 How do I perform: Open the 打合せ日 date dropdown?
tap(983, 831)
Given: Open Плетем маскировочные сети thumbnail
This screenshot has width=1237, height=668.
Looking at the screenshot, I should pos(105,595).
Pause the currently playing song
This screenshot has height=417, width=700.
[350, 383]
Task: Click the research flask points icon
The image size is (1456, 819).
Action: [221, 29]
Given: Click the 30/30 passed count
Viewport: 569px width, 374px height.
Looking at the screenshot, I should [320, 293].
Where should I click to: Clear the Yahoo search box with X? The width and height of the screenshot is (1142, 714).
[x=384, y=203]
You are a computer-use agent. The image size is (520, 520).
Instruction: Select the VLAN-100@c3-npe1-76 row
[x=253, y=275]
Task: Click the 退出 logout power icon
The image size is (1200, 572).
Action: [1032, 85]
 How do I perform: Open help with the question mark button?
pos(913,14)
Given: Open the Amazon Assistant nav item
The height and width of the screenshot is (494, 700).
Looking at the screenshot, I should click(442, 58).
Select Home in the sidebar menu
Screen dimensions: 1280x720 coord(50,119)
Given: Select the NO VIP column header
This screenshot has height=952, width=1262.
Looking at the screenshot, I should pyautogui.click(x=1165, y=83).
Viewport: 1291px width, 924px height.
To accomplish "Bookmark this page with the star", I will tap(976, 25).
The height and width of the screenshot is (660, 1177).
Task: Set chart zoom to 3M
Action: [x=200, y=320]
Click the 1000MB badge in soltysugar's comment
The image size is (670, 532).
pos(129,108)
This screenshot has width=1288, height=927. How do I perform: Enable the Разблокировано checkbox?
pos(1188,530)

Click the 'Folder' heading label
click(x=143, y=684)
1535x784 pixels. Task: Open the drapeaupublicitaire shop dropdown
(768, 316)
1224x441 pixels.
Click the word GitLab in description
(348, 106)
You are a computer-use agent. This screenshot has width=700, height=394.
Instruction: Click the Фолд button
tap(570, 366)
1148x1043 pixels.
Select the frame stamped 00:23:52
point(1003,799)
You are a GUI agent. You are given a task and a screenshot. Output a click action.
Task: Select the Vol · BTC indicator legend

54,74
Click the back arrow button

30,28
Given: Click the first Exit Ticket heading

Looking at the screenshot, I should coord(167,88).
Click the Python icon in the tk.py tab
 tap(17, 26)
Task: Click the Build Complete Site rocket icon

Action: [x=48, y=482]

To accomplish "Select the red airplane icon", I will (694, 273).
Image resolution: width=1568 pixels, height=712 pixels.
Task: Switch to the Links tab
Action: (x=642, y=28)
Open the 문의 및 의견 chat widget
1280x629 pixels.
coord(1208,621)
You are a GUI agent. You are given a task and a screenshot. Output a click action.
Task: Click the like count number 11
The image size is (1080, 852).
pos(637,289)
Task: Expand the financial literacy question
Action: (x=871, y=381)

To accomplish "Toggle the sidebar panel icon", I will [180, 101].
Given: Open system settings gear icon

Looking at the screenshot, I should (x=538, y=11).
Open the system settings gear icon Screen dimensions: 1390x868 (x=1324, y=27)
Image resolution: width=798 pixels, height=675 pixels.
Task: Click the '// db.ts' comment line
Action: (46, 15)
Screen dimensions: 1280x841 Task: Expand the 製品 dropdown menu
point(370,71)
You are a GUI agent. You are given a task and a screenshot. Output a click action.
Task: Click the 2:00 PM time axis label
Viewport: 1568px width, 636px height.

- **Prompt**
Switch "gear icon" to "cog icon" throughout the entries above, then write out all of the entries again with every other word left unchanged.

- **Response to the exercise**
 How do I perform: Open the 打合せ日 date dropdown?
tap(983, 831)
Given: Open Плетем маскировочные сети thumbnail
This screenshot has width=1237, height=668.
Looking at the screenshot, I should pos(105,595).
Pause the currently playing song
This screenshot has height=417, width=700.
[350, 383]
Task: Click the research flask points icon
The image size is (1456, 819).
Action: [221, 29]
Given: Click the 30/30 passed count
Viewport: 569px width, 374px height.
Looking at the screenshot, I should [320, 293].
Where should I click to: Clear the Yahoo search box with X? The width and height of the screenshot is (1142, 714).
[x=384, y=203]
You are a computer-use agent. The image size is (520, 520).
Instruction: Select the VLAN-100@c3-npe1-76 row
[x=253, y=275]
Task: Click the 退出 logout power icon
The image size is (1200, 572).
Action: [1032, 85]
 How do I perform: Open help with the question mark button?
pos(913,14)
Given: Open the Amazon Assistant nav item
The height and width of the screenshot is (494, 700).
Looking at the screenshot, I should click(442, 58).
Select Home in the sidebar menu
Screen dimensions: 1280x720 coord(50,119)
Given: Select the NO VIP column header
This screenshot has height=952, width=1262.
Looking at the screenshot, I should pyautogui.click(x=1165, y=83).
Viewport: 1291px width, 924px height.
To accomplish "Bookmark this page with the star", I will tap(976, 25).
The height and width of the screenshot is (660, 1177).
Task: Set chart zoom to 3M
Action: [x=200, y=320]
Click the 1000MB badge in soltysugar's comment
The image size is (670, 532).
pos(129,108)
This screenshot has width=1288, height=927. How do I perform: Enable the Разблокировано checkbox?
pos(1188,530)

Click the 'Folder' heading label
click(x=143, y=684)
1535x784 pixels. Task: Open the drapeaupublicitaire shop dropdown
(768, 316)
1224x441 pixels.
Click the word GitLab in description
(348, 106)
You are a computer-use agent. This screenshot has width=700, height=394.
Instruction: Click the Фолд button
tap(570, 366)
1148x1043 pixels.
Select the frame stamped 00:23:52
point(1003,799)
You are a GUI agent. You are given a task and a screenshot. Output a click action.
Task: Select the Vol · BTC indicator legend

54,74
Click the back arrow button

30,28
Given: Click the first Exit Ticket heading

Looking at the screenshot, I should coord(167,88).
Click the Python icon in the tk.py tab
 tap(17, 26)
Task: Click the Build Complete Site rocket icon

Action: [x=48, y=482]

To accomplish "Select the red airplane icon", I will (694, 273).
Image resolution: width=1568 pixels, height=712 pixels.
Task: Switch to the Links tab
Action: (x=642, y=28)
Open the 문의 및 의견 chat widget
1280x629 pixels.
coord(1208,621)
You are a GUI agent. You are given a task and a screenshot. Output a click action.
Task: Click the like count number 11
The image size is (1080, 852).
pos(637,289)
Task: Expand the financial literacy question
Action: (x=871, y=381)

To accomplish "Toggle the sidebar panel icon", I will [180, 101].
Given: Open system settings cog icon

Looking at the screenshot, I should (x=538, y=11).
Open the system settings cog icon Screen dimensions: 1390x868 (x=1324, y=27)
Image resolution: width=798 pixels, height=675 pixels.
Task: Click the '// db.ts' comment line
Action: (46, 15)
Screen dimensions: 1280x841 Task: Expand the 製品 dropdown menu
point(370,71)
You are a GUI agent. You are given a task and a screenshot. Output a click action.
Task: Click the 2:00 PM time axis label
Viewport: 1568px width, 636px height.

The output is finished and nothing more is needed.